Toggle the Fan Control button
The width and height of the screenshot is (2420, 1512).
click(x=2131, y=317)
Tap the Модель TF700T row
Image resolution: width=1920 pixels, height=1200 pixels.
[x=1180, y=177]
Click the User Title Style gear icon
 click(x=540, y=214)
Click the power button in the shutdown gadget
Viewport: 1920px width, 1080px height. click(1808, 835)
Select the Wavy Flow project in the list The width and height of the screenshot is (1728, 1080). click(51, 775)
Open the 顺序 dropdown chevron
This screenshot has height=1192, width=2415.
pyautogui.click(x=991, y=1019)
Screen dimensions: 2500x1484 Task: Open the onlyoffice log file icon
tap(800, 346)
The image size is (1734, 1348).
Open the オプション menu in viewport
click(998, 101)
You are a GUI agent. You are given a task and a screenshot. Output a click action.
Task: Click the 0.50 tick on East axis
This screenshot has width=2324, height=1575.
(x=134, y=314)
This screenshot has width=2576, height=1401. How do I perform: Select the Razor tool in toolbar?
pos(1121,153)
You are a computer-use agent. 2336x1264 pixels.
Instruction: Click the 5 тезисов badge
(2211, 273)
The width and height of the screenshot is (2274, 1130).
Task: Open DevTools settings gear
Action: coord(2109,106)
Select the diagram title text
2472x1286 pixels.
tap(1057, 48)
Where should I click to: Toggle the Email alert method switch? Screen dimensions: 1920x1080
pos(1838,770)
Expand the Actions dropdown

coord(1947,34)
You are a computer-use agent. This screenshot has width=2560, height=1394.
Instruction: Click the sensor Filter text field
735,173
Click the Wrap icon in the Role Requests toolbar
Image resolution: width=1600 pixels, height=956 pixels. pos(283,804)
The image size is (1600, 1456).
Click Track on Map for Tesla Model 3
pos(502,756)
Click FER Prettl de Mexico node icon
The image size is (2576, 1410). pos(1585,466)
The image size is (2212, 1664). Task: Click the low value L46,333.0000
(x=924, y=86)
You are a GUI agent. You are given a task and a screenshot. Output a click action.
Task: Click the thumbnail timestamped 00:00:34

[EXERCISE BRIEF]:
Your reply should consist of the records, duplicated exactly.

[RESPONSE AREA]:
Toggle the Fan Control button
The width and height of the screenshot is (2420, 1512).
click(x=2131, y=317)
Tap the Модель TF700T row
Image resolution: width=1920 pixels, height=1200 pixels.
[x=1180, y=177]
Click the User Title Style gear icon
 click(x=540, y=214)
Click the power button in the shutdown gadget
Viewport: 1920px width, 1080px height. click(1808, 835)
Select the Wavy Flow project in the list The width and height of the screenshot is (1728, 1080). click(51, 775)
Open the 顺序 dropdown chevron
This screenshot has height=1192, width=2415.
pyautogui.click(x=991, y=1019)
Screen dimensions: 2500x1484 Task: Open the onlyoffice log file icon
tap(800, 346)
The image size is (1734, 1348).
Open the オプション menu in viewport
click(998, 101)
You are a GUI agent. You are given a task and a screenshot. Output a click action.
Task: Click the 0.50 tick on East axis
This screenshot has width=2324, height=1575.
(x=134, y=314)
This screenshot has width=2576, height=1401. How do I perform: Select the Razor tool in toolbar?
pos(1121,153)
You are a computer-use agent. 2336x1264 pixels.
Instruction: Click the 5 тезисов badge
(2211, 273)
The width and height of the screenshot is (2274, 1130).
Task: Open DevTools settings gear
Action: coord(2109,106)
Select the diagram title text
2472x1286 pixels.
tap(1057, 48)
Where should I click to: Toggle the Email alert method switch? Screen dimensions: 1920x1080
pos(1838,770)
Expand the Actions dropdown

coord(1947,34)
You are a computer-use agent. This screenshot has width=2560, height=1394.
Instruction: Click the sensor Filter text field
735,173
Click the Wrap icon in the Role Requests toolbar
Image resolution: width=1600 pixels, height=956 pixels. pos(283,804)
The image size is (1600, 1456).
Click Track on Map for Tesla Model 3
pos(502,756)
Click FER Prettl de Mexico node icon
The image size is (2576, 1410). pos(1585,466)
The image size is (2212, 1664). Task: Click the low value L46,333.0000
(x=924, y=86)
You are a GUI agent. You are given a task and a screenshot. Output a click action.
Task: Click the thumbnail timestamped 00:00:34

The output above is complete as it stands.